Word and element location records

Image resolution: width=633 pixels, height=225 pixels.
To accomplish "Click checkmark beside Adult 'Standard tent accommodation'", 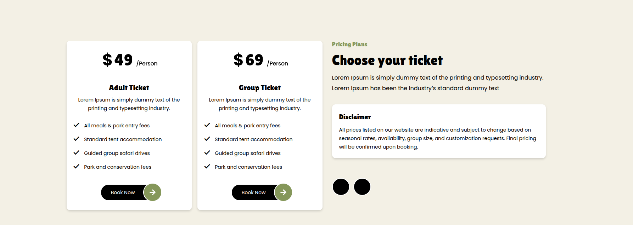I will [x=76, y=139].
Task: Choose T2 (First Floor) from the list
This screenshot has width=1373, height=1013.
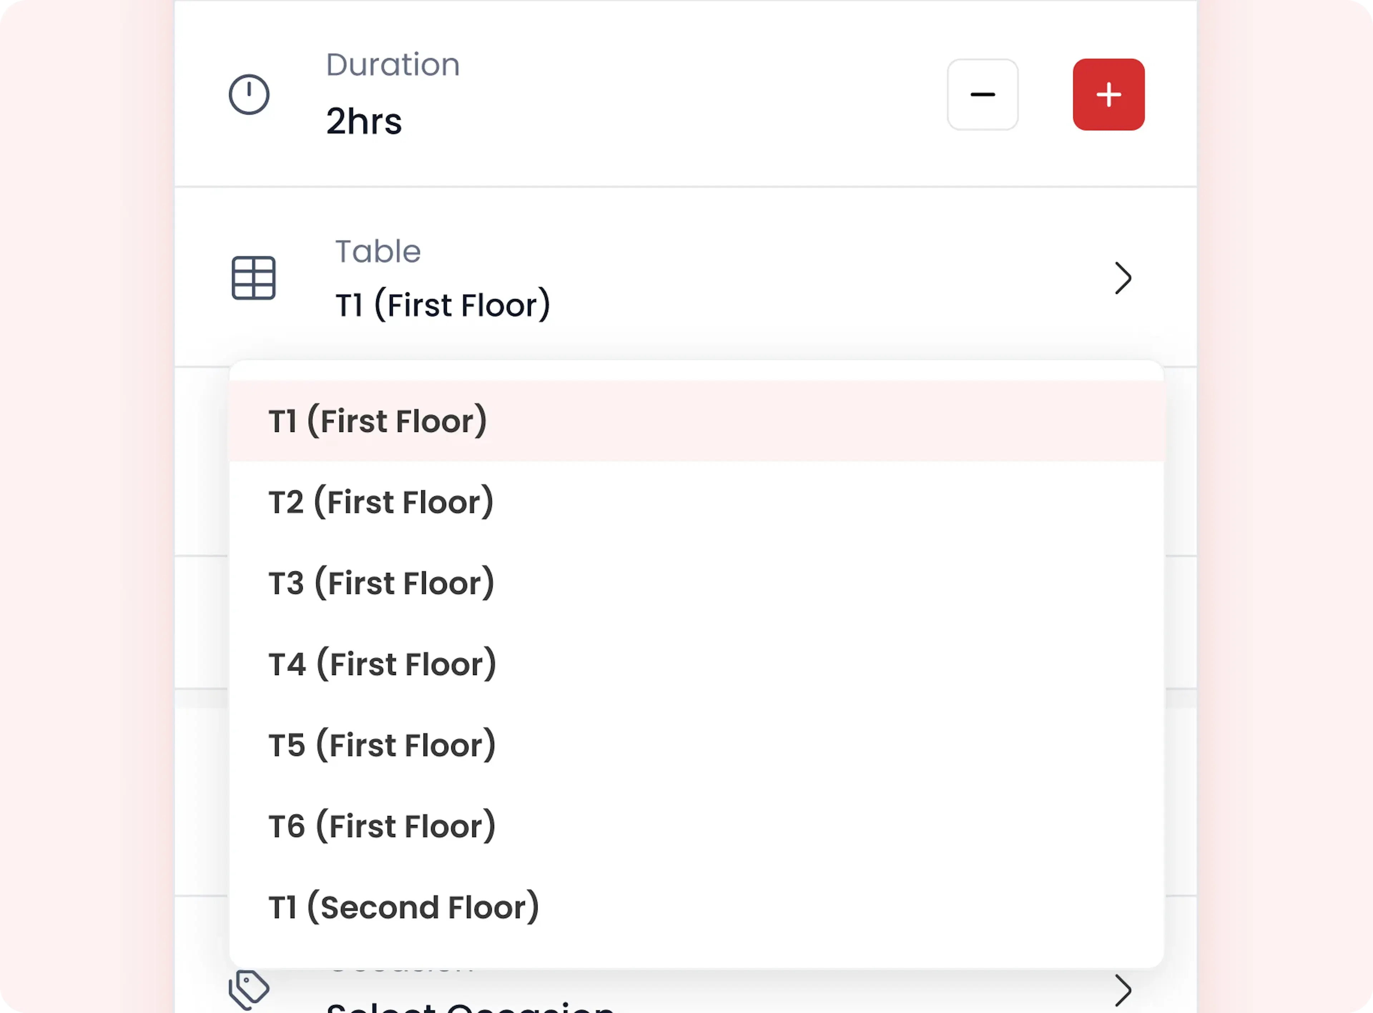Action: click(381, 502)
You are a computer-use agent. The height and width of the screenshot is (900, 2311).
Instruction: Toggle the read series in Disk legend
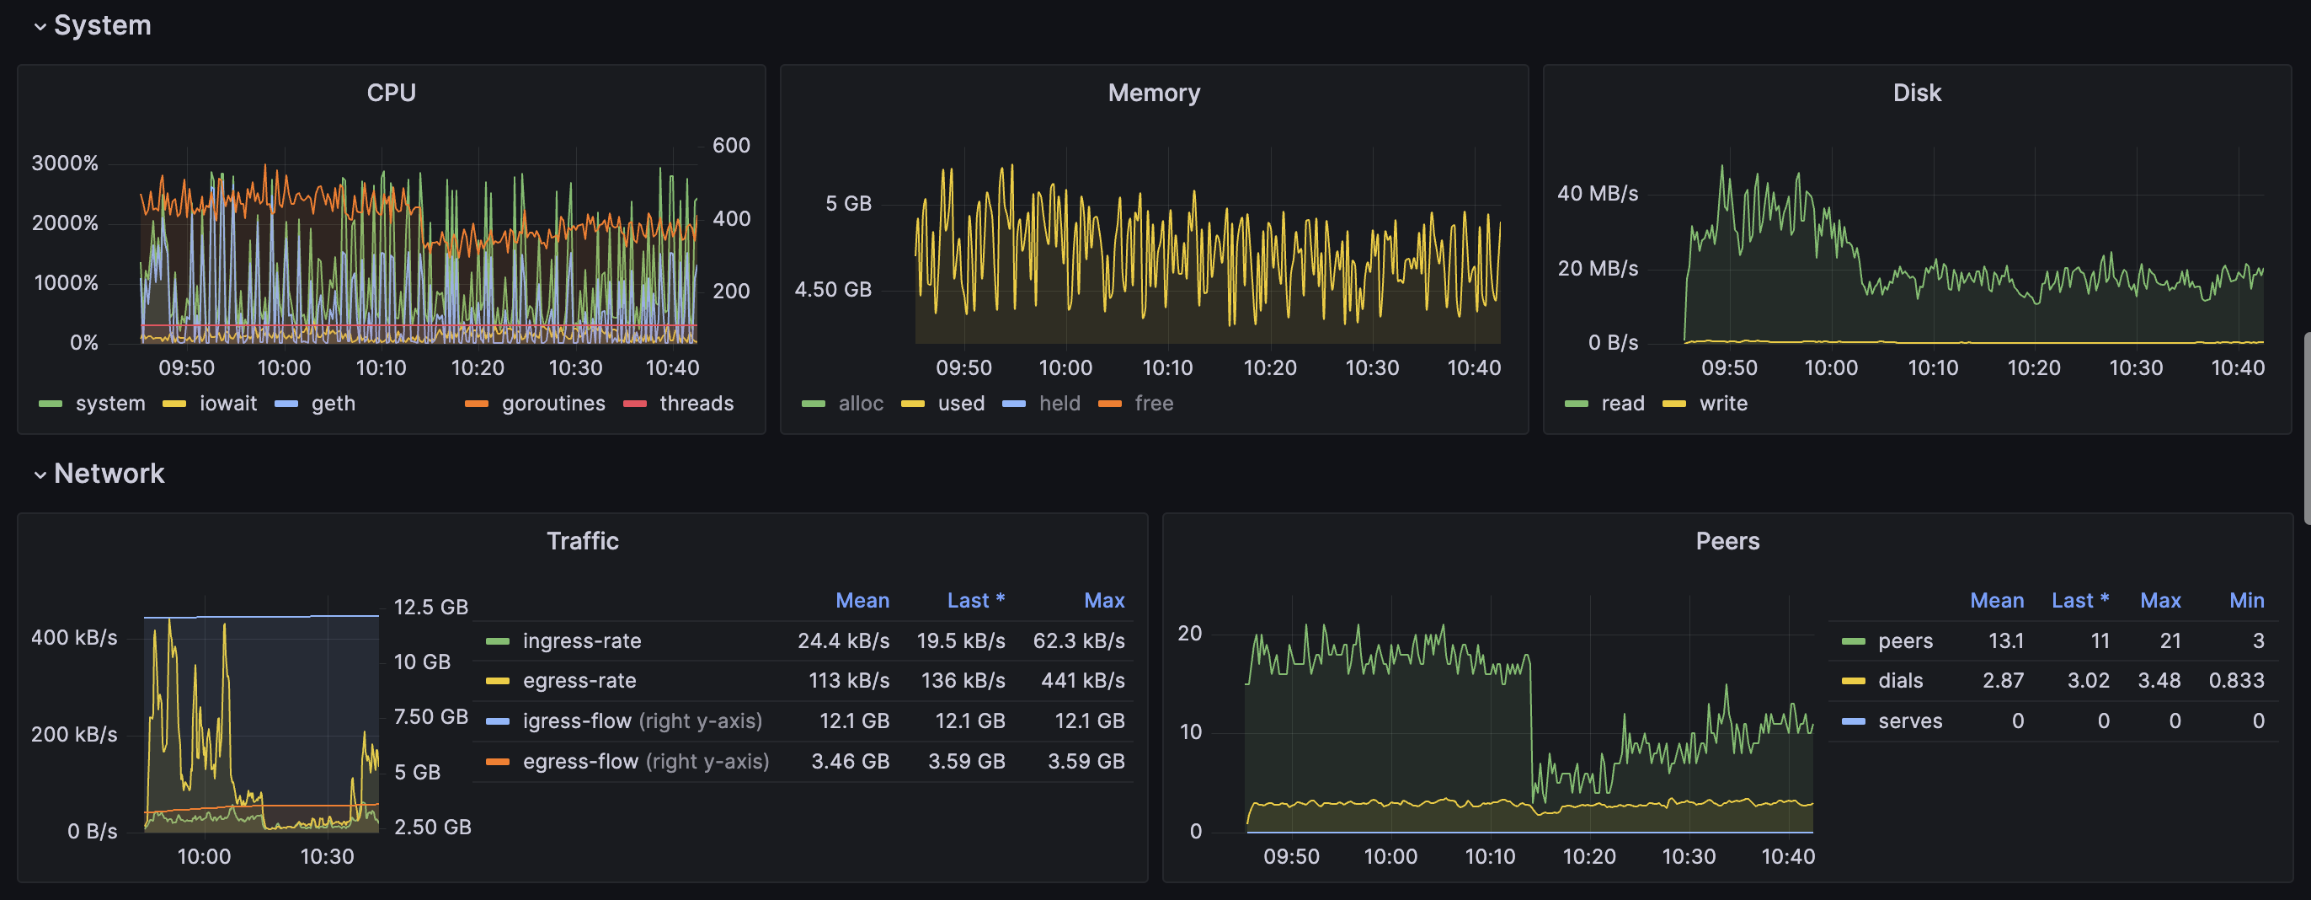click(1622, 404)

* * *

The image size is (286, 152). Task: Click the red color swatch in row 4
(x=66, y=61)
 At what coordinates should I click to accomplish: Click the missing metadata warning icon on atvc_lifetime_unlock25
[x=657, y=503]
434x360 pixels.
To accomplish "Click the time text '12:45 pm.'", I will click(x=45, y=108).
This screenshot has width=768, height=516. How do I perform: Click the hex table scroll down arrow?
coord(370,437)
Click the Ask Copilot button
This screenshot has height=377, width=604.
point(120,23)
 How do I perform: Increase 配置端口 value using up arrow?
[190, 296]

## Request
Copy the items from the line with "You are a computer-use" up to and including the line with "click(1622, 404)", changing "Toggle" to "Switch" and keeping everything else the same. Leave the pictures out.

## Solution for this exercise
You are a computer-use agent. The height and width of the screenshot is (900, 2311).
Instruction: Switch the read series in Disk legend
click(1622, 404)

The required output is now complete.